### ABOUT THIS TASK:
No picture should appear in the copy. Transcribe exactly, and only, the lines from the one with "Given: Click the" through the last line of the data below.

### MATERIAL PROVIDED:
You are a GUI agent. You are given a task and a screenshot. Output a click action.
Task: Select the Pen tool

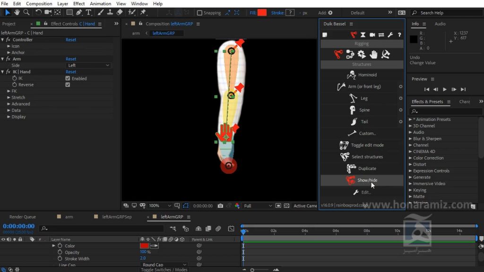[x=79, y=12]
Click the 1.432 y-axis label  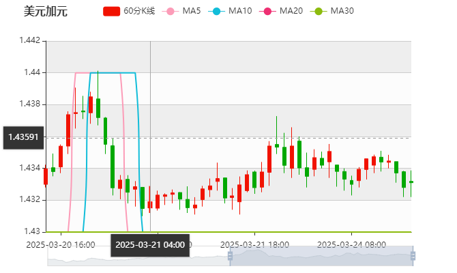coord(31,199)
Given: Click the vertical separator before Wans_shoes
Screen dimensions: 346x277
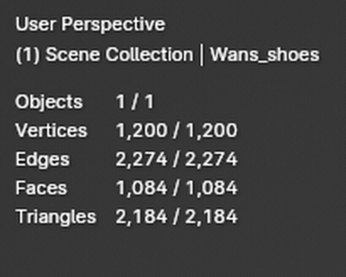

### ANSWER TO THIS EXERCISE:
Given: Click the vertical separator before Wans_shoes
Screen dimensions: 346x277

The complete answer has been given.